*AIM OF THE TASK*.
In the records below, begin at the line containing "Viewport: 1044px width, 1193px" and end at the line containing "Open the ship setup actions icon menu"; quote every line in that span exactly, including both boundary lines, and no others.

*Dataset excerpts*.
::::

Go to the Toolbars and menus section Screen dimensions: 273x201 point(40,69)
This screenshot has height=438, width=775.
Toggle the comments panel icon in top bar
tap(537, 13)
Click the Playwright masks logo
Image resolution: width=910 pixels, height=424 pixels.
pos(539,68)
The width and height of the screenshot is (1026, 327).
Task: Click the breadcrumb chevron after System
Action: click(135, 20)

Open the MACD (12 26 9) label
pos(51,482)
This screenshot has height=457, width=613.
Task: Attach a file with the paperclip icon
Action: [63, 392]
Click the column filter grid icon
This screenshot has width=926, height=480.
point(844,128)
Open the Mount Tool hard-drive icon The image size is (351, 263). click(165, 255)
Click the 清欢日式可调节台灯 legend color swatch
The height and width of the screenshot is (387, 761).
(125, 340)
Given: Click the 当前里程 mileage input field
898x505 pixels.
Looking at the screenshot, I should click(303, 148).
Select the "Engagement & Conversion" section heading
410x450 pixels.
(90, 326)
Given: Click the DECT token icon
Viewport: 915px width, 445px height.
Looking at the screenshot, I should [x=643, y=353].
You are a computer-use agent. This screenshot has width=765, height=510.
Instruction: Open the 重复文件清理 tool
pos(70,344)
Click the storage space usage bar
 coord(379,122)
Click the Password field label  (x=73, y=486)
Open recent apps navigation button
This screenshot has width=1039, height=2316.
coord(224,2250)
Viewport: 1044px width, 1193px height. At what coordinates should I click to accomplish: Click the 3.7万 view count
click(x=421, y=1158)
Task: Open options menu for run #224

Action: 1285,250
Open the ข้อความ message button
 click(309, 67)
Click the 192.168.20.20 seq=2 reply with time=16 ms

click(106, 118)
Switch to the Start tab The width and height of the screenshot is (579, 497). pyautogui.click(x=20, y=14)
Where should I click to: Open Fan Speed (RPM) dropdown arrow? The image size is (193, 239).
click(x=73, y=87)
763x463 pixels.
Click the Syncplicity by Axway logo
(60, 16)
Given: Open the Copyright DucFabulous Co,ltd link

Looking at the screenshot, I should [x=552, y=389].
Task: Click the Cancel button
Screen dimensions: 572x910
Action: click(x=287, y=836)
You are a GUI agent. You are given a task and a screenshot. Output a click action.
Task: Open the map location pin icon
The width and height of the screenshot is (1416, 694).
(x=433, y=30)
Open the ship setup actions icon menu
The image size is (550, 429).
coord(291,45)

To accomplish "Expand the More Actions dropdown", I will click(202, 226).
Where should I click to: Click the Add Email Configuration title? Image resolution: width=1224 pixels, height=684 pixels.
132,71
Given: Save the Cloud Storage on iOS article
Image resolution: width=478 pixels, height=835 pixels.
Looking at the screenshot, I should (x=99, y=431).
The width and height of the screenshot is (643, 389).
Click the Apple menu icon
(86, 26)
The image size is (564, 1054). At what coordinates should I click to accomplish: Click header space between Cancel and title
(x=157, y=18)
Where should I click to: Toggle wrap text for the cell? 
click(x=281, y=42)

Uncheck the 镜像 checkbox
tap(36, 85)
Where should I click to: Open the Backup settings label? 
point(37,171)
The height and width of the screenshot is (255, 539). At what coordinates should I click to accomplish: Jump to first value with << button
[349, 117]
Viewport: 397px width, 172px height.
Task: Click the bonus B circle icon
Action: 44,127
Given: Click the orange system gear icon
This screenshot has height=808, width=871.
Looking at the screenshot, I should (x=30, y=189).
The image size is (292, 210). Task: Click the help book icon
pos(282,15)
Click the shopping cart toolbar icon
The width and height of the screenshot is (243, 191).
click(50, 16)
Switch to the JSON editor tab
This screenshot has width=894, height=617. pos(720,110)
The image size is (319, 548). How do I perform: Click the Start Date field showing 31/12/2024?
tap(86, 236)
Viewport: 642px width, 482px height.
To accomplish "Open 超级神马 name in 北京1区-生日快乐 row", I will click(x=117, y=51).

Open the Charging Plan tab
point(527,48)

::::

*WRITTEN RESPONSE*.
Viewport: 1044px width, 1193px height. At what coordinates should I click to accomplish: Click the 3.7万 view count
click(x=421, y=1158)
Task: Open options menu for run #224

Action: 1285,250
Open the ข้อความ message button
 click(309, 67)
Click the 192.168.20.20 seq=2 reply with time=16 ms

click(106, 118)
Switch to the Start tab The width and height of the screenshot is (579, 497). pyautogui.click(x=20, y=14)
Where should I click to: Open Fan Speed (RPM) dropdown arrow? The image size is (193, 239).
click(x=73, y=87)
763x463 pixels.
Click the Syncplicity by Axway logo
(60, 16)
Given: Open the Copyright DucFabulous Co,ltd link

Looking at the screenshot, I should [x=552, y=389].
Task: Click the Cancel button
Screen dimensions: 572x910
Action: click(x=287, y=836)
You are a GUI agent. You are given a task and a screenshot. Output a click action.
Task: Open the map location pin icon
The width and height of the screenshot is (1416, 694).
(x=433, y=30)
Open the ship setup actions icon menu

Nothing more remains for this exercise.